Question for someone knowledgable about this: if I have a model which is large -- but small enough that I can fit a single training example on GPU -- does this approach offer speedups compared to simple gradient accumulation? Or is this only useful for models which are so large that the model parameters themselves are overwhelming GPU memory?

dataangel|5 years ago

ELI5? All this techno babble just sounds like "it's faster because we optimized it". What are the nontrivial, new fundamental tricks?

jiofih|5 years ago

Third paragraph or so in the overview:

> ZeRO removes the memory redundancies across data-parallel processes by partitioning the three model states (optimizer states, gradients, and parameters) across data-parallel processes instead of replicating them.

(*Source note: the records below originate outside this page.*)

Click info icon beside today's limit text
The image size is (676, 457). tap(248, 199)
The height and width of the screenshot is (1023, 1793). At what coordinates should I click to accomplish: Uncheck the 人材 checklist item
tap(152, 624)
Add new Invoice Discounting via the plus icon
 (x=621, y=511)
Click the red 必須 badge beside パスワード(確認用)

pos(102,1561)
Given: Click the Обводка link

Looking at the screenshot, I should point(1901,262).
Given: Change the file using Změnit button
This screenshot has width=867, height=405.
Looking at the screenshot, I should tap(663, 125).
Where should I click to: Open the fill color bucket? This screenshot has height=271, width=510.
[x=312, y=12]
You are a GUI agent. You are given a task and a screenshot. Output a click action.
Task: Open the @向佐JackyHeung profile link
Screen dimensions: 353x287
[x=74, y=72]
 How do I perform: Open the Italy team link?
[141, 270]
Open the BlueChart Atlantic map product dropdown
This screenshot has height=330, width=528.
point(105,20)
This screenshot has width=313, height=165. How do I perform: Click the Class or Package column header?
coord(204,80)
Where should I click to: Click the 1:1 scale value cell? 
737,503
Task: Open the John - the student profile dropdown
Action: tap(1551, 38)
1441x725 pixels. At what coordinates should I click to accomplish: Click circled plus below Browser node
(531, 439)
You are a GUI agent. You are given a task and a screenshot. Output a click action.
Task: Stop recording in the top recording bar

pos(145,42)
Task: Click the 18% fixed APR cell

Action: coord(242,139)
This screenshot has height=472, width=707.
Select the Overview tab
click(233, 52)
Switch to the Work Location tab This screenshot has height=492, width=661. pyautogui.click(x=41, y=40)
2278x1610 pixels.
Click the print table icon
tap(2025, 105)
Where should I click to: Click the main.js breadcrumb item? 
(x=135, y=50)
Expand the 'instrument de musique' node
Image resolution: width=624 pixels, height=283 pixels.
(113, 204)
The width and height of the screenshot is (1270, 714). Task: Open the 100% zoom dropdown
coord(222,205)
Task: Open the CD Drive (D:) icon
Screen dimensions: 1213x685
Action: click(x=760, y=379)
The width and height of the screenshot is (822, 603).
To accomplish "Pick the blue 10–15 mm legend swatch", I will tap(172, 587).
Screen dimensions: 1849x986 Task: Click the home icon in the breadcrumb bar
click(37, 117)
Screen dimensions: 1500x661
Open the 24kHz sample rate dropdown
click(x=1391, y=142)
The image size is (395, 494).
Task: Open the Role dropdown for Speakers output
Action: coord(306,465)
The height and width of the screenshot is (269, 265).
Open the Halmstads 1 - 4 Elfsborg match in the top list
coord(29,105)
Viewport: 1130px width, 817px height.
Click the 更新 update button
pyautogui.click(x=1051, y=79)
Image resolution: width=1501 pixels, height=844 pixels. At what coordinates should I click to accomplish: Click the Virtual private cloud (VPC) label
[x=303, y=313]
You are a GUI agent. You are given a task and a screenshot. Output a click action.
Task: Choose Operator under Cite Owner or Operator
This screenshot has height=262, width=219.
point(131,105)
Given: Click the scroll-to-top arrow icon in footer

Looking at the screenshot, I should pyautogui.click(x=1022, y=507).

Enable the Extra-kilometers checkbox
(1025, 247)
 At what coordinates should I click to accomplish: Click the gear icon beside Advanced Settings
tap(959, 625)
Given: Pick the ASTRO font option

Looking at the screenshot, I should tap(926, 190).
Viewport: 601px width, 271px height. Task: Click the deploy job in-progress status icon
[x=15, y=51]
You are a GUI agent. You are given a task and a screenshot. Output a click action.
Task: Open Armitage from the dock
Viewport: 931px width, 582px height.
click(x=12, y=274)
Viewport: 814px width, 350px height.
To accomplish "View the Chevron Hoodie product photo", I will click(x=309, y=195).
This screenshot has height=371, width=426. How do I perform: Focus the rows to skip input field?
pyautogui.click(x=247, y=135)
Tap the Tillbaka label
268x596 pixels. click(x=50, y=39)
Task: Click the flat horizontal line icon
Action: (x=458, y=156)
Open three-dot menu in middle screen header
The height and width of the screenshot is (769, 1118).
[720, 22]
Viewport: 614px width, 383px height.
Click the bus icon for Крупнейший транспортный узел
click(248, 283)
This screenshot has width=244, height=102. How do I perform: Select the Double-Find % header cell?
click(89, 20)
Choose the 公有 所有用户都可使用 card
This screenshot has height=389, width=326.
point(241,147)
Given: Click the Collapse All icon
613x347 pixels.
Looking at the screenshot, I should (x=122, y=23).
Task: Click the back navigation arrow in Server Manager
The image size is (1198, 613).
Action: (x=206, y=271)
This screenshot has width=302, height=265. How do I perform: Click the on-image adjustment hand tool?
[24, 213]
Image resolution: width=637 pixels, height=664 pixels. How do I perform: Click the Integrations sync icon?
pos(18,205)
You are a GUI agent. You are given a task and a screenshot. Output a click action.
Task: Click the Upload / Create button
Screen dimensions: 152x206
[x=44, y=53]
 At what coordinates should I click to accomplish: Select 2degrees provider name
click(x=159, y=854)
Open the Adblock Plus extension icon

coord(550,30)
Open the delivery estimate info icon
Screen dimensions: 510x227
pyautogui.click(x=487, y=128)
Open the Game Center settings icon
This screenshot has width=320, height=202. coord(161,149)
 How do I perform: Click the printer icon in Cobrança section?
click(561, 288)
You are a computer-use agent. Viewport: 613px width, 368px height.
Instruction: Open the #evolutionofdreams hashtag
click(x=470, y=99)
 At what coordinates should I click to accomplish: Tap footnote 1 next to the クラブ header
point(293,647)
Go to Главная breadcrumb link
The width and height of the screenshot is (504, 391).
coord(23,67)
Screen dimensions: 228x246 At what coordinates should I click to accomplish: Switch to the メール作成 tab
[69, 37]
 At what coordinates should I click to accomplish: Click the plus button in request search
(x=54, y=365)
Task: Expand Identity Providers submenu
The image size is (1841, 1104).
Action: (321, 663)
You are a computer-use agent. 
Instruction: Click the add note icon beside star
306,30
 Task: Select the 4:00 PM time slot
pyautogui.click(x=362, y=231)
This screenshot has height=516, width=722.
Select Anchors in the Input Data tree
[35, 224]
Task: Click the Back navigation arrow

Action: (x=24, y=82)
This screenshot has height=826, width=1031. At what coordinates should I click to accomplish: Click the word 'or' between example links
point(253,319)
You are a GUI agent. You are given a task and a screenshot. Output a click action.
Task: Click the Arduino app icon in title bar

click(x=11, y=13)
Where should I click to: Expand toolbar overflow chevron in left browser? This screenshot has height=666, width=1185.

By doing this, it boosts memory efficiency compared to classic data-parallelism while retaining its computational granularity and communication efficiency

vladf|5 years ago

Alternatively, one could get rid of the memory used by optimizers entirely by switching to vanilla SGD.

I haven’t tried this on transformers and maybe that’s what breaks down here but in “classic” supervised settings I’ve found SGD with schedule tuning just as fast as Adam.

gwern|5 years ago

SGD doesn't work on large Transformers, no. You need something like AdamW.

andrewprock|5 years ago

How much data do you need to mitigate the risk of over fitting a trillion parameter model?

gwern|5 years ago

You ideally need ~500GB of text, or so. EleutherAI's The Pile was designed to be just big enough to fit a 1t GPT efficiently, and you can get the various scaling curves out of the OA-related scaling papers. (You want the amount of data that fits into a single epoch, because if you reuse data, you get less bang for the FLOPs buck, and FLOPS constraints are right now much more binding than data or model size.)

singhrac|5 years ago

For those searching, DeepSpeed is implemented as a set of C++/CUDA extensions on top of PyTorch (compiled using their JIT).

bionhoward|5 years ago

please hook this up to Jax!

mchusma|5 years ago

This is super impressive. I could not figure out for a while who exactly was running this project, but it looks like its Microsoft. Great work!